TASK DESCRIPTION → Pull out each line of the data that includes the word "more".

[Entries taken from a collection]
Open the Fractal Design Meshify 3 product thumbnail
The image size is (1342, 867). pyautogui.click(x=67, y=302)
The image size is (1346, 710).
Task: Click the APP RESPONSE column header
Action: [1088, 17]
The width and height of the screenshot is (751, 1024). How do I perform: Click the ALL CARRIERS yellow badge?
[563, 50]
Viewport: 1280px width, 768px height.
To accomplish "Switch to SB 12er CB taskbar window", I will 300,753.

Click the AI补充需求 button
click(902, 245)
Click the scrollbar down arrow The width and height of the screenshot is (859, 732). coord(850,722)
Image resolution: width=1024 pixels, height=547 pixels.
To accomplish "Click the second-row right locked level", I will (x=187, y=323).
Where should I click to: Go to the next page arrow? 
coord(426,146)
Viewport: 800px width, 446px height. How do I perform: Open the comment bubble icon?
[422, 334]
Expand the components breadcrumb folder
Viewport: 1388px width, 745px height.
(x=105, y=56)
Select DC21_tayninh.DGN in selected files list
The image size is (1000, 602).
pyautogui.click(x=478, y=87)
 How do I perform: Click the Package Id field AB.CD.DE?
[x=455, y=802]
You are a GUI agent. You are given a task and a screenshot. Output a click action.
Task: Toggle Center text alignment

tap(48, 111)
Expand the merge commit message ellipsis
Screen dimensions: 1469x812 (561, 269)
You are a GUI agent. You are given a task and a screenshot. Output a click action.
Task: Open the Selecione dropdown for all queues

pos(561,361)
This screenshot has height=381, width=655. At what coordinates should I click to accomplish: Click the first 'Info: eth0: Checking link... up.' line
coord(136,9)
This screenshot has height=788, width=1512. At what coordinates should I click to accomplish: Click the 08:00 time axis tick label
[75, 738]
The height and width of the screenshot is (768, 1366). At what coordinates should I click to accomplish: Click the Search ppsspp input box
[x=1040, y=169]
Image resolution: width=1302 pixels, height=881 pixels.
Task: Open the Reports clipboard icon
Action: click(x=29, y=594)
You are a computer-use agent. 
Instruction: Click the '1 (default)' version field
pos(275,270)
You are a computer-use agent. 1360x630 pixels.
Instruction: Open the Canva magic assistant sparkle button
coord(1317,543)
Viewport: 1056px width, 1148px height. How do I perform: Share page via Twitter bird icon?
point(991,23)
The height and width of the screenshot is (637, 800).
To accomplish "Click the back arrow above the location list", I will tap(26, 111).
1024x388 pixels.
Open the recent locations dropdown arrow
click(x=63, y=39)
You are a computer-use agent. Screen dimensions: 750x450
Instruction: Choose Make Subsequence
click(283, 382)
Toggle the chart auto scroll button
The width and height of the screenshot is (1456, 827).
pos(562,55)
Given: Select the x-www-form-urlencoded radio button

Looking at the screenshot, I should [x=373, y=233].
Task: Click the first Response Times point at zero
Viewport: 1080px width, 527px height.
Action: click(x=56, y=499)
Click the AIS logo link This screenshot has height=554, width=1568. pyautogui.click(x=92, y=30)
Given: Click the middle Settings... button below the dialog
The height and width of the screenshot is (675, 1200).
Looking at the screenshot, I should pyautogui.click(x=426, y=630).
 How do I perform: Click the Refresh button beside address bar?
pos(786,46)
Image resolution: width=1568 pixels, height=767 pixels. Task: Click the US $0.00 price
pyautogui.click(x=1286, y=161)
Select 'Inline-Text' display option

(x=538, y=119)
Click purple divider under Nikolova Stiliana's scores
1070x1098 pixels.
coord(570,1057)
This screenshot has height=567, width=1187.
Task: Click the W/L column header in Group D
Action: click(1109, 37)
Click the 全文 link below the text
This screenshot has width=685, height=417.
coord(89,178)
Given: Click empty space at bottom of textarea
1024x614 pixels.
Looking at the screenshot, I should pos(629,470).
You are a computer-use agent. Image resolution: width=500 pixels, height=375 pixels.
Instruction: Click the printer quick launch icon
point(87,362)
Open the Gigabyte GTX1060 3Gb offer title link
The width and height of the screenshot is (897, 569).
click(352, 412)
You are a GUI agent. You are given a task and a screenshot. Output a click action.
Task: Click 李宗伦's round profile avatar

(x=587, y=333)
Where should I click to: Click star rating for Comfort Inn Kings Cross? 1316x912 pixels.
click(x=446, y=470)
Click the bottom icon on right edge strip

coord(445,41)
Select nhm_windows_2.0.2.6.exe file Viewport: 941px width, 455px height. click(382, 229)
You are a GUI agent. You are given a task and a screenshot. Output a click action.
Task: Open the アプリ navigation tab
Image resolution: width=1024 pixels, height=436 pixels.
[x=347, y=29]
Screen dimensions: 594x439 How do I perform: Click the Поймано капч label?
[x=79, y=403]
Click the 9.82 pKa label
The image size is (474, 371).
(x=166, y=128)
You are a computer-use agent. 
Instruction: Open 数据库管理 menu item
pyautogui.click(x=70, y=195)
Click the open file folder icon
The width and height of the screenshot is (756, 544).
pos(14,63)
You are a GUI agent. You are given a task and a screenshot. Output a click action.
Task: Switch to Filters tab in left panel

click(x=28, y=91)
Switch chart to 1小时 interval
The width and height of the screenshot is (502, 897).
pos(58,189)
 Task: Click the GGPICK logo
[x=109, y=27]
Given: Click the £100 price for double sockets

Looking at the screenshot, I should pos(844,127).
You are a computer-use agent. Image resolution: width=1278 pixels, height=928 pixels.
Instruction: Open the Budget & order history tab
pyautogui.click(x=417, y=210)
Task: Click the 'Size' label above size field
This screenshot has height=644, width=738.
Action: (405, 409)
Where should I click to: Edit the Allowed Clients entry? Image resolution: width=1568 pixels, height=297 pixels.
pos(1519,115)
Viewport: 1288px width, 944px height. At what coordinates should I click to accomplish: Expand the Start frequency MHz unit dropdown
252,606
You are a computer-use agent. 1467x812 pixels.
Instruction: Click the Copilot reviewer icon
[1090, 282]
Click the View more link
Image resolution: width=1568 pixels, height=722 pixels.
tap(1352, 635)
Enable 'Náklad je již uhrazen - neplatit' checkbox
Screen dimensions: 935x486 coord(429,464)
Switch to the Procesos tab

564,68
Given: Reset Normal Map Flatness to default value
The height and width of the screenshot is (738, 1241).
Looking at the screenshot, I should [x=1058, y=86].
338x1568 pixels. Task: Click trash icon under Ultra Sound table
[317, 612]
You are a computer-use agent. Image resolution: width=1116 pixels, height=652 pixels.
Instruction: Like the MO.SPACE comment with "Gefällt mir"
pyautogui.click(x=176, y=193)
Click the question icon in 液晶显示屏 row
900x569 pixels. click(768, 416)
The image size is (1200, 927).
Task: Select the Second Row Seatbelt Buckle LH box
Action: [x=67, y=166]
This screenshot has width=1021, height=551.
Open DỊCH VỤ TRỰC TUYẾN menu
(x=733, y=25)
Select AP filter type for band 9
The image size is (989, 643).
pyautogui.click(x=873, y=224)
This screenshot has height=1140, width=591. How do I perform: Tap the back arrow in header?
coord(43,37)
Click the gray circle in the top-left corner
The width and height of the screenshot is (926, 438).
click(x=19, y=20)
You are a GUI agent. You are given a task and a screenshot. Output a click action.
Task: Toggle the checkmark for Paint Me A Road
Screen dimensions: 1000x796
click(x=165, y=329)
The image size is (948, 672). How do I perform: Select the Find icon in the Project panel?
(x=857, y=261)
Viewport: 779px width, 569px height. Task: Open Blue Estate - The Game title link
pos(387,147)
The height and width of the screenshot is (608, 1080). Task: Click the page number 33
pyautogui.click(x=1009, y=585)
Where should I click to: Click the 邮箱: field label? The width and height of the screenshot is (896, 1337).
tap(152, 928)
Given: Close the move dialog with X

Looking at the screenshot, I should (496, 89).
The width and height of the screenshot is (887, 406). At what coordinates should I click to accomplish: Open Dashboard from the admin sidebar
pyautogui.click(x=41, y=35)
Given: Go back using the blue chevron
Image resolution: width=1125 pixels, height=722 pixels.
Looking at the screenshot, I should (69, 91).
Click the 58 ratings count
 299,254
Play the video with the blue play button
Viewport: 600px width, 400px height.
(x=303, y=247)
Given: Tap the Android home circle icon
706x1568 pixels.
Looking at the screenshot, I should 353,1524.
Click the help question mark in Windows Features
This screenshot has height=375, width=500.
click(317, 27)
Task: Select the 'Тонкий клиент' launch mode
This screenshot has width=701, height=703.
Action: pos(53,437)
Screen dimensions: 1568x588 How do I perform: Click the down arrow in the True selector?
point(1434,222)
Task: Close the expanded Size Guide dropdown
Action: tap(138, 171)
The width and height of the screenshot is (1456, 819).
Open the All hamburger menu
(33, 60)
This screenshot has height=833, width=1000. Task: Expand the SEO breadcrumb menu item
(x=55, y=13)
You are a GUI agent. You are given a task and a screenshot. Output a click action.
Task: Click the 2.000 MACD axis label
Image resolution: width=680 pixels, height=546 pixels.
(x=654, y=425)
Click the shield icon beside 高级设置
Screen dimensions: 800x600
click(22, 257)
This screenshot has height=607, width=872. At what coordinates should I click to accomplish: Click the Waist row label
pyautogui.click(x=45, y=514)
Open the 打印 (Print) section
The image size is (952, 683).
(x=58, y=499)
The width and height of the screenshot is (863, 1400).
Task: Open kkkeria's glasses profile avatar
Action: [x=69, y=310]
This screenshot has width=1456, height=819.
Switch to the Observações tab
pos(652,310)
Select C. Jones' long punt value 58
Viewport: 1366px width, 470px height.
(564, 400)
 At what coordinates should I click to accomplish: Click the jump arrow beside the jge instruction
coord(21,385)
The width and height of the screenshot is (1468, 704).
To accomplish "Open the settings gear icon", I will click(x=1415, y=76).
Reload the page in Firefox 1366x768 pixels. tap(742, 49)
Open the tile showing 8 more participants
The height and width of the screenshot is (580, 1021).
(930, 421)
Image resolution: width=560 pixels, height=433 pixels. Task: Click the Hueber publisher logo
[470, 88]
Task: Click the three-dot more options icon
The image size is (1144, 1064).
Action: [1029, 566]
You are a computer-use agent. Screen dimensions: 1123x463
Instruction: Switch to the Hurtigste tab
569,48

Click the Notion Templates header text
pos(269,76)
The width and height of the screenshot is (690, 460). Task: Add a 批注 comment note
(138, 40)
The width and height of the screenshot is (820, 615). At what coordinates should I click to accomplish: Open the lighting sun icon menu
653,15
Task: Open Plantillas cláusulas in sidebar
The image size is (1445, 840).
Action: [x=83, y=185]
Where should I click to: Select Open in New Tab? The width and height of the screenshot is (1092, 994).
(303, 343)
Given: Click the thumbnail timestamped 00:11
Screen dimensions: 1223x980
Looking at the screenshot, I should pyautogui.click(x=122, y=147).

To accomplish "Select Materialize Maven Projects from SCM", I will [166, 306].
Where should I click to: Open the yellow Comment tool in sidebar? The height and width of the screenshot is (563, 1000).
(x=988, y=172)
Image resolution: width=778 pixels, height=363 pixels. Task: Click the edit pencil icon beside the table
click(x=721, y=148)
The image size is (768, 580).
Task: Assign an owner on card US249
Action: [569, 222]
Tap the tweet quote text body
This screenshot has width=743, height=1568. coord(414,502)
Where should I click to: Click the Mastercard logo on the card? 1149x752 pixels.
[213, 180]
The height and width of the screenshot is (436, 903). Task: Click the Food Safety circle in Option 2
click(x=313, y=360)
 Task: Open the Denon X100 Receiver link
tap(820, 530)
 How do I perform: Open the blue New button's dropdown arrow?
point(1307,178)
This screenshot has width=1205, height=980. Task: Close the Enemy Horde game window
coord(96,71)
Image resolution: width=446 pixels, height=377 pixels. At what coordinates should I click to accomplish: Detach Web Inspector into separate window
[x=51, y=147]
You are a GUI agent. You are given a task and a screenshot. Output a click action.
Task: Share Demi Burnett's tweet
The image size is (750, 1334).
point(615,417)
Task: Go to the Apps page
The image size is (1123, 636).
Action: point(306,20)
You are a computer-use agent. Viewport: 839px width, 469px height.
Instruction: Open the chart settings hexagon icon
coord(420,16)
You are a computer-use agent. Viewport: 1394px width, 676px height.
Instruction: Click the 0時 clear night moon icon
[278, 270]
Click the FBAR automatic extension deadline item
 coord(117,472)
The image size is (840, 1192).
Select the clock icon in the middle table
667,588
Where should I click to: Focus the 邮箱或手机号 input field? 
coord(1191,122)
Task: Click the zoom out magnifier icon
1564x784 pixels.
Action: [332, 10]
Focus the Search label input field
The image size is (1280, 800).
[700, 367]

EXERCISE RESULT →
Click the View more link
Open the tile showing 8 more participants
Task: Click the three-dot more options icon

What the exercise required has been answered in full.